The distinctive feature in alternative compensation is that activities can have several alternative compensation activities remembered for them simultaneously. Later a decision is made about which of the compensations attached to an activity should be invoked.

In this example, the compensation mechanism is used to perform a positive task and not just a compensating task. All the confirmations are performed by invoking the reversal on the compensation task CF. In this case, reversal is not invoked with the intention of correcting some failure.

Discussion

The following subsections review related work in the area of transaction compensation, discuss StAC extensions to compensation, relate compensation and ACID transactions, and compare compensation with exception-handling mechanisms.

Related work. In the saga construct introduced in Reference 4, transactions are nonhierarchical and purely sequential. Compensation activities are expected to undo the effect of the associated primary activity so that the atomicity of transactions is preserved, and compensation would normally be invoked when there is a failure in a system. In StAC, transactions are not atomic, since there is no requirement for compensation activities to semantically undo the effect of primary activities with which they are associated. Instead, the application or component developer must decide on the appropriate compensation to be associated with primary activities. The decision about whether and when to invoke compensation takes place at the application level rather than being based on system failure. This means that compensation can be used to achieve some desired behavior in the event of “nonfailing” outcomes, as well as to recover from failure.

TASKS FOR THIS EXERCISE:
1 - Set down word for word the part of the compensation text starting with "In this example, the" and going on through "with exception-handling mechanisms.".
2 - Take the text on transaction compensation further, picking up after its final sentence.

SUPPLIED MATERIAL:
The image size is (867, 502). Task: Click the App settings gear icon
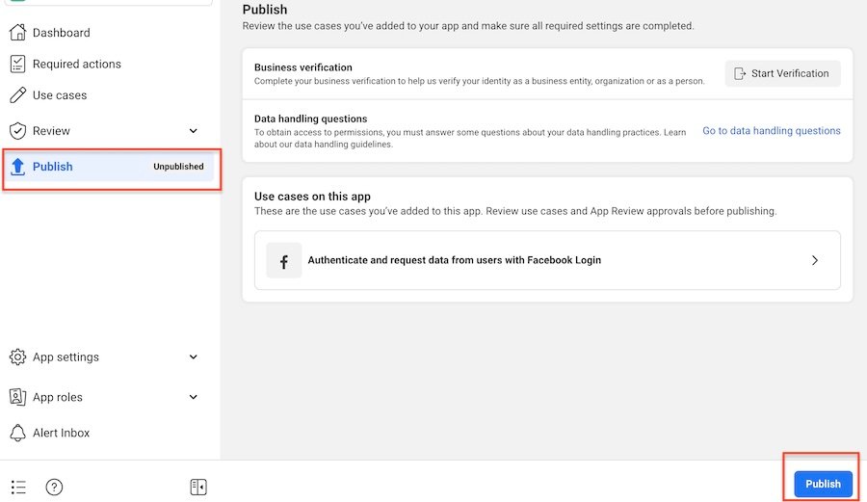click(x=17, y=357)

WRITTEN ANSWERS:
1 -
In this example, the compensation mechanism is used to perform a positive task and not just a compensating task. All the confirmations are performed by invoking the reversal on the compensation task CF. In this case, reversal is not invoked with the intention of correcting some failure.

Discussion

The following subsections review related work in the area of transaction compensation, discuss StAC extensions to compensation, relate compensation and ACID transactions, and compare compensation with exception-handling mechanisms.

2 -
In nested transactions9 a transaction is decomposed into a hierarchy of subtransactions. Each subtransaction can either commit or roll back, and the “commit” will only take effect when its parent transaction (the transaction's predecessor in the hierarchy) commits. The rollback of a transaction causes all of its subtransactions to roll back. The tree structure of nested transactions creates a similar structure to the StAC compensation scoping: invoking an accept or reject instruction within a StAC compensation scoping will only affect the processes inside that scope; similarly invoking a commit or a rollback within a nested transaction will only affect its subtransactions.

A difference between StAC and nested transactions lies in the fact that in StAC the occurrence of an accept instruction in a compensation scope takes place immediately and is not dependent on the outcome of its predecessor in the hierarchy. Similarly to StAC, in open nested transactions,10 which are a generalization of nested transactions, subtransactions can commit or abort independently of their predecessor. Considering that a transaction can be aborted after several of its subtransactions have already committed, open nested transactions require a compensation function for each subtransaction. The compensation function has to semantically undo the effects of committing its corresponding transaction. In both nested and open nested transactions the invocation of rollback is based on system failure, whereas in StAC, compensation is determined by the application. StAC provides a more precise definition of the nesting and scoping of compensation than nested or open nested transactions, as well as a more precise definition of the relationship between the execution of sequential and concurrent primary activities and their corresponding compensations. Besides that, StAC features, such as nonatomic compensation and multiple compensation tasks, are not represented in nested or open nested transactions.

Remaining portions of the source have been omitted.